Giuseppe, se scoprissi di essere invisibile davvero, come sfrutteresti questo potere? E nella tua vita ti è mai capitato di sentirti invisibile?

“La prima cosa che farei sarebbe prendermi del tempo per me, staccare un attimo e andare magari su un’isola tranquillo senza che nessuno ti infastidisca. Nella vita mi è capitato di sentirmi invisibile, soprattutto nel periodo adolescenziale dove non riuscivo ad esprimermi e farmi capire, avevo questi pensieri nella testa ma automaticamente non essere capito mi faceva sentire invisibile appunto”.

Questa serie sarebbe dovuta uscire nel 2019, la pandemia l’ha rimandata, ma soprattutto l’ha modificata? Ed è una casualità che il protagonista faccia il rider, uno dei mestieri simbolo durante questa pandemia?

Antonio Dikele Distefano: “La bicicletta inizialmente doveva rappresentare un collante tra periferia e centro, ma l’idea del rider è arrivata prima del lockdown. Volevamo scrivere qualcosa che raccontasse la realtà di tutti i giorni, soprattutto perché guardandomi intorno nel panorama delle serie tv italiane, io non vedo serie che racconti la realtà, non capisco di che mondo parlino. La serie grazie al lockdown è migliorata, perché ci ha uniti, adesso siamo tutti amici e ci sentiamo quotidianamente ma anche perché abbiamo avuto più tempo per prepararla”.
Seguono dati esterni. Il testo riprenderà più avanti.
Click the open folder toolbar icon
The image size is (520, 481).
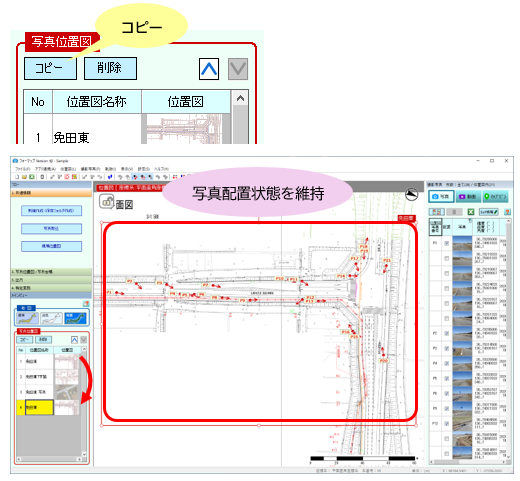click(24, 177)
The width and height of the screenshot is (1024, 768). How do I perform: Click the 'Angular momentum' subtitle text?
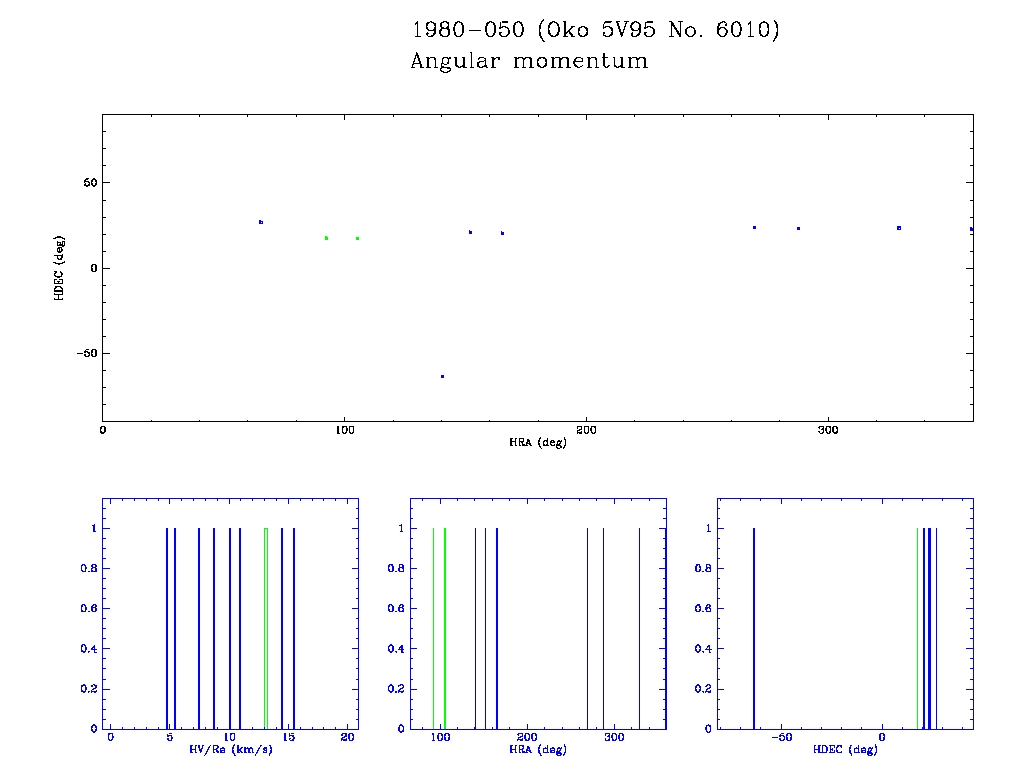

Allontanandoci dalla parte fantastica e concentrandoci più sulla realtà, come siete riusciti a bilanciare fantasia e realtà e quanto è importante avere una “letteratura” su questa realtà?

Haroun Fall (Sharif): “Penso che sia fondamentale avere una letteratura di questo tipo. Il punto non è quello di dover raccontare o descrivere di persone nere, ma pensare come i personaggi vivano una determinata storia, indipendentemente dal colore della propria pelle. A noi manca proprio una rappresentanza e Zero vuole essere proprio questo, un punto di partenza per questa realtà”.

Daniela Scattolin (Sara): “Io penso che sia stata un’opportunità favolosa. Mi è stato dato per la prima volta la possibilità di fare il ruolo di una ragazza normale, con il suo sogno e la sua vita. Sara non è afroitaliana, ma è italiana come lo sono io. Zero è innovazione, perché racconta la storia di questi ragazzi che prima di tutto sono italiani”.

Com’è stata per voi registi questa esperienza e come vi siete trovati con molti attori che erano alle prime armi o addirittura alla loro prima apparizione sullo schermo?

Zero è stata un’esperienza entusiasmante. È una serie che racconta un mondo “invisibile” ma quotidiano. Con un rider, un ragazzo di seconda generazione, come protagonista. È il primo passo verso un universo più ampio, verso un futuro di inclusione e valorizzazione della differenza. Il confronto con Antonio Dikele Distefano e con i ragazzi protagonisti, è stato fonte continua di ispirazione, di costruzione, di condivisione. La regia si è messa a servizio del racconto e ha fatto squadra per esplorare un linguaggio contemporaneo e accessibile alle nuove generazioni e rendere giustizia a una storia che è soprattutto storia di personaggi, tridimensionali, vibranti, ragazzi irresistibili in cui tutti possono riconoscersi e identificarsi. Netflix ci ha offerto non solo l’opportunità di lavorare su tematiche di inclusione con un approccio fresco e inedito, ma la diversità è un tratto fondamentale anche nella scelta del team di regia. Ognuno di noi viene da un mondo e rappresenta la propria unicità. Qui abbiamo lavorato insieme all’interno di un progetto comune, condiviso e soprattutto pionieristico, nuovo. La collaborazione tra di noi, la comunicazione, lo scambio, sono stati continui. E ognuno di noi l’ha sentito come un privilegio”.

“Siamo Paola Randi, Mohamed Hossameldin, Margherita Ferri, Ivan Silvestrini. Registi di Zero e siamo orgogliosi di far parte di questa storia”.